The consultation response (National Data Guardian: response to consultation about Caldicott Principles and Guardians) was published on 8 December 2020 and can be accessed here. In this article, we consider what this means for the healthcare sector.
What are the Caldicott Principles?
The Caldicott Principles (the Principles) provide a framework for all health settings (in both the public and private sector) to follow in order to protect patient information. The Principles were initially developed in 1997 following a review of how the NHS handled patient information. They were expanded upon in 2013.
What are Caldicott Guardians?
A Caldicott Guardian is a senior person within a health or social care organisation appointed to ensure that patient data is used lawfully and appropriately, and that confidentiality is maintained. Following the 1997 review, all NHS organisations are required to appoint a Caldicott Guardian to ensure that the organisation complies with the Principles when using patient data. Local authorities with adult social care responsibilities have been required to do the same since 2002.
As explained in the consultation response document, the Principles and the Caldicott Guardian role are also implemented “by other organisations within the health and social care sector, such as care homes and hospices, and by some organisations in other sectors such as prisons, police and armed forces”. This is to ensure that they manage patient information data in as transparent and secure way as possible.

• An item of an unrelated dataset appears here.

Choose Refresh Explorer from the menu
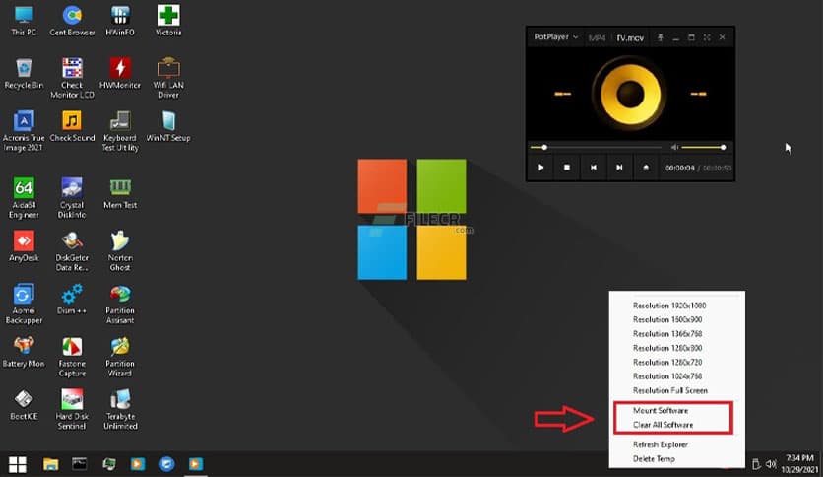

What is the outcome of the consultation?
Update to the Caldicott Principles
The existing principles have been revised to make the wording clearer and more accessible.

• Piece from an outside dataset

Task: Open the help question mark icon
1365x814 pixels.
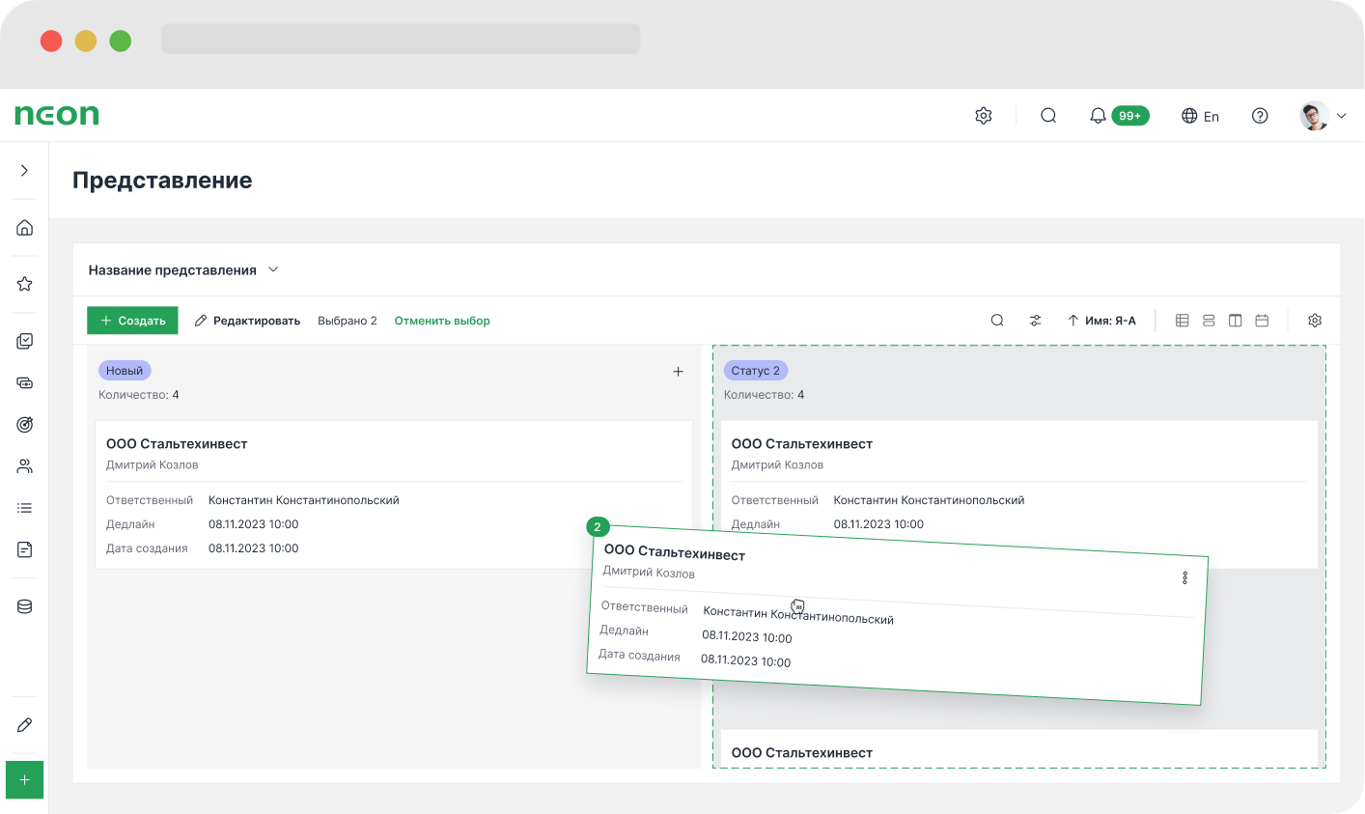Action: click(1260, 116)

A new Principle has also been introduced to ensure patients and service users are informed about how their confidential information will be used and to ensure that the Caldicott Principles align with existing data protection legislation.
The new Caldicott Principles (which are set out below) can be found on page 25 of the consultation response document, which also provides the explanatory introduction for each:
- Principle 1: Justify the purpose(s) for using confidential information.

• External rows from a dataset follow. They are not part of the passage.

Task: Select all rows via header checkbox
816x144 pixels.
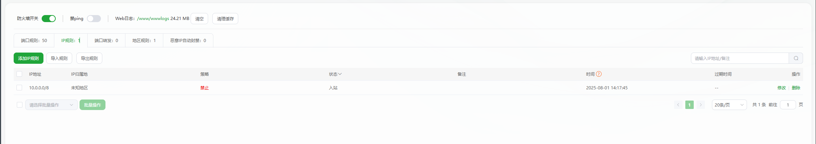Action: (19, 74)
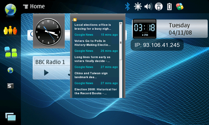Screen dimensions: 209x125
Task: Click the colorful status icon beside battery
Action: 179,7
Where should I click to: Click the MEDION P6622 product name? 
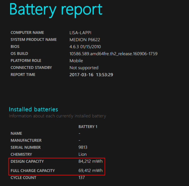[85, 40]
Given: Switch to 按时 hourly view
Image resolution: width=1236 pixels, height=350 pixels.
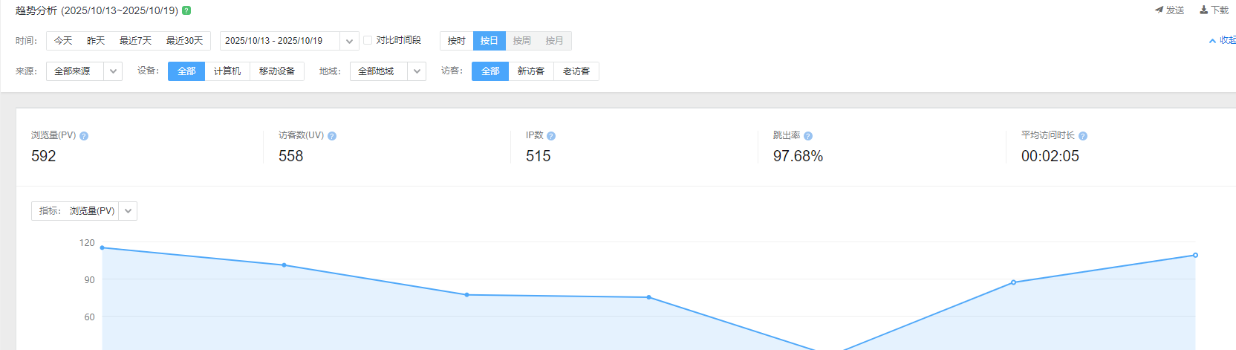Looking at the screenshot, I should point(457,41).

- Principle 2: Use confidential information only when it is necessary.
- Principle 3: Use the minimum necessary confidential information.
- Principle 4: Access to confidential information should be on a strict need-to-know basis.
- Principle 5: Everyone with access to confidential information should be aware of their responsibilities.
- Principle 6: Comply with the law.
- Principle 7: The duty to share information for individual care is as important as the duty to protect patient confidentiality.
- Principle 8: Inform patients and service users about how their confidential information is used.
Caldicott Guardian guidance
Guidance will be issued in relation to Caldicott Guardians. By way of a summary/extracts from Chapter 7 (pages 35-35) of the consultation response document, the Guidance will:
- “Provide flexibility for organisations for which it is not proportionate to appoint a dedicated Caldicott Guardian and will suggest options/models to ensure those organisations can still comply with the Principles.”
- “Cover the role and responsibilities of Caldicott Guardians, with particular attention given to what Caldicott Guardians provide in addition to other roles, their role in helping to uphold the Principles and their role in social care settings.”
- “Cover the competencies, qualities and knowledge required by Caldicott Guardians.”
- Address “the requirement for organisations to provide Caldicott Guardians with appropriate training and time for development.”
The guidance will also cover the relationship between the Caldicott Guardian and other key information governance roles within the Healthcare sector, and in particular the Data Protection Officer and Senior Information Risk Officer.
What does this mean for the healthcare sector?
The updated list of Principles is now in force and should be adhered to moving forward. Organisations should review their existing processes and procedures relating to the handling of patient data as updates may be needed. This may also require additional staff training, particularly for Caldicott Guardians. This will ensure data protection is maintained and that unnecessary referrals and investigations by the Information Commissioner are avoided.
The NDG has indicated that it hopes to publish the new guidance before the end of the financial year 2020-21 and that it will take effect at some point during 2021-22. Specific timings will be subject to further consultation.
Organisations should plan to ensure appropriate time is set aside for consideration of the new guidance and how this may impact on existing policies and procedures relating to patient data. This will also provide an opportunity to audit existing practices and address any particular issues or staff training needs.
Since this article was originally published in January 2021, Dame Fiona Caldicott sadly passed away in February 2021. As the first National Data Guardian, the work that she has done over the years has left a lasting legacy for patients and service users and will continue to do so.